> [EXERCISE DETAILS]:
Of the lines in the data below, write out exactly those from the one holding "Подробнее (359, 2505)" through the one holding "Edward Burne-Jones - Temperantia (373, 1157)", both included.

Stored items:
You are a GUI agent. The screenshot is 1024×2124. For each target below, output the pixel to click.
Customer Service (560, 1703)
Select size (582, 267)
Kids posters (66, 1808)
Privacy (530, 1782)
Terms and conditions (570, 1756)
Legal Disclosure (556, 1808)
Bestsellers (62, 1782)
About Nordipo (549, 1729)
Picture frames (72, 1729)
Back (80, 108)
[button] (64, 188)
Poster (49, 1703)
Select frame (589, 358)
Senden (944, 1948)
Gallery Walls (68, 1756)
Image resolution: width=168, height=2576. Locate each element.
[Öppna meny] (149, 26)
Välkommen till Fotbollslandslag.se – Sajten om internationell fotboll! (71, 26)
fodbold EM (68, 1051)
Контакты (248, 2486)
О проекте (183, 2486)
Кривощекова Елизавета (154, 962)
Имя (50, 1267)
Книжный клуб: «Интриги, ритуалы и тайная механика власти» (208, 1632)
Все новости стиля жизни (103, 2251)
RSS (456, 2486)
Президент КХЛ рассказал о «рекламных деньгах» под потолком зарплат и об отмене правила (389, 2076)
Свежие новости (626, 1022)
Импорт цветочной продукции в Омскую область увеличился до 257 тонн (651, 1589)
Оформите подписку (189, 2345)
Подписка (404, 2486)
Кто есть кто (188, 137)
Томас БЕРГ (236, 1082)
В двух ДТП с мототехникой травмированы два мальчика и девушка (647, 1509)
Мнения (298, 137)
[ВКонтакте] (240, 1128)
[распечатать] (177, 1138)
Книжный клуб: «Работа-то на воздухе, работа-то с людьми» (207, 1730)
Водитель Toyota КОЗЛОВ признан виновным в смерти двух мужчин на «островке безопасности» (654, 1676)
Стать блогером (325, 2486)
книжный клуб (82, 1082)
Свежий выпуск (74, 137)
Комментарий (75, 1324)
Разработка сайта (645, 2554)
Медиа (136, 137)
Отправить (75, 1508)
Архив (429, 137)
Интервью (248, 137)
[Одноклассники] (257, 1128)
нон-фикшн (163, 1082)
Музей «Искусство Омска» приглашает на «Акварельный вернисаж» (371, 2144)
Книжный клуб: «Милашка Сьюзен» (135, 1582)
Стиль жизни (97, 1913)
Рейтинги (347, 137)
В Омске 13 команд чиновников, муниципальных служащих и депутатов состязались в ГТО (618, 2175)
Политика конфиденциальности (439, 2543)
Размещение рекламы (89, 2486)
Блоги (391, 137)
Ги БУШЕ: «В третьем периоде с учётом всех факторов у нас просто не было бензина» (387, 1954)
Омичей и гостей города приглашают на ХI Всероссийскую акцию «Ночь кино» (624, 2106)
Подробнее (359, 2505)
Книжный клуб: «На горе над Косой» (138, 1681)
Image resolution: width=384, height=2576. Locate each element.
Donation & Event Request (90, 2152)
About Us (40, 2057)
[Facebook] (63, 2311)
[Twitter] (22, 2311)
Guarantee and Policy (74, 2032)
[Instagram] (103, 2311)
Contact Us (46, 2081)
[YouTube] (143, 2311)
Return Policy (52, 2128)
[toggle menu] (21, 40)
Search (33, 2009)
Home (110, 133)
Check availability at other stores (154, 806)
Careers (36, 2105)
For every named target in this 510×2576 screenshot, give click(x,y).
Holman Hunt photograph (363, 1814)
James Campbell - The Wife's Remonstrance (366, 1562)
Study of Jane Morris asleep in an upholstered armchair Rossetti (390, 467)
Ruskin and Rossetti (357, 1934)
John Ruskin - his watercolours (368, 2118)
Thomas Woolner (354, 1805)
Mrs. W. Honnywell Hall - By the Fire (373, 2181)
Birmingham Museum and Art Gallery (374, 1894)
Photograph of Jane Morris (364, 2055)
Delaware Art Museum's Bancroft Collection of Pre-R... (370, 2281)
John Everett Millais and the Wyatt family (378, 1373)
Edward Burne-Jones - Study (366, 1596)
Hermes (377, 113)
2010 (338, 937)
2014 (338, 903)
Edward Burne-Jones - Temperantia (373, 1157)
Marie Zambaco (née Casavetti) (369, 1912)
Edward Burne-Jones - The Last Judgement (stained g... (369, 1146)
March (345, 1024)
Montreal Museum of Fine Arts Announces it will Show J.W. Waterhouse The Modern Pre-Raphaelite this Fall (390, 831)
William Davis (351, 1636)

> [WORKED SOLUTION]:
Подробнее (359, 2505)
Книжный клуб: «На горе над Косой» (138, 1681)
Image resolution: width=384, height=2576. Locate each element.
Donation & Event Request (90, 2152)
About Us (40, 2057)
[Facebook] (63, 2311)
[Twitter] (22, 2311)
Guarantee and Policy (74, 2032)
[Instagram] (103, 2311)
Contact Us (46, 2081)
[YouTube] (143, 2311)
Return Policy (52, 2128)
[toggle menu] (21, 40)
Search (33, 2009)
Home (110, 133)
Check availability at other stores (154, 806)
Careers (36, 2105)
For every named target in this 510×2576 screenshot, give click(x,y).
Holman Hunt photograph (363, 1814)
James Campbell - The Wife's Remonstrance (366, 1562)
Study of Jane Morris asleep in an upholstered armchair Rossetti (390, 467)
Ruskin and Rossetti (357, 1934)
John Ruskin - his watercolours (368, 2118)
Thomas Woolner (354, 1805)
Mrs. W. Honnywell Hall - By the Fire (373, 2181)
Birmingham Museum and Art Gallery (374, 1894)
Photograph of Jane Morris (364, 2055)
Delaware Art Museum's Bancroft Collection of Pre-R... (370, 2281)
John Everett Millais and the Wyatt family (378, 1373)
Edward Burne-Jones - Study (366, 1596)
Hermes (377, 113)
2010 (338, 937)
2014 (338, 903)
Edward Burne-Jones - Temperantia (373, 1157)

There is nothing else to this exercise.